In response to this crisis, vampire hematologist Edward Dalton (played by Ethan Hawke, looking very much his Gattaca counterpart save for his glowing orange eyes) is working on a blood substitute in the hopes of saving the human race. He works for a blood-supply corporation run by Charles Bromley (Sam Neill, always giving it his all in genre films), who of course has less of an interest in saving human lives as he is in continuing the global success of his company, humans be damned. After a run-in with some humans on the lam, Edward finds himself pulled into a race for survival spearheaded by Lionel ‘Elvis’ Cormac, played with gusto by the ever-reliable Willem Dafoe. Elvis soon reveals that he’s more than just a crossbow-totin’ ass-kicker, and with bloodthirsty vamps and the corporation-controlled military after them, the group battles to survive as they attempt to get an important message to those few vampires who may care to listen and help.

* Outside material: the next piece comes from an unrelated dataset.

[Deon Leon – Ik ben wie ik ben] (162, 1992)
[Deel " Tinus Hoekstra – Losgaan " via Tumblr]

A horror film this impeccably balanced is a rarity. Imaginative and clever as it may be, it is very much a monster horror film - blood and gore abound, and there are quite a few jump-in-your-seat moments that display great structure of tension by the filmmakers. Much social commentary is present but not heavy-handed - the allegories are there for those who may appreciate them, peppered throughout with little amplification. Action fans get their car chase and fight scenes, vampire fans get much neck-sucking and sunlight-combustion, gore fans will be more than satiated, and those looking for an original take on familiar themes will no doubt be well satisfied, and more than a little impressed. Engrossing and entertaining from its elegant opening credits sequence to its action-packed, blood-soaked climax, Daybreakers is an eye-popping success.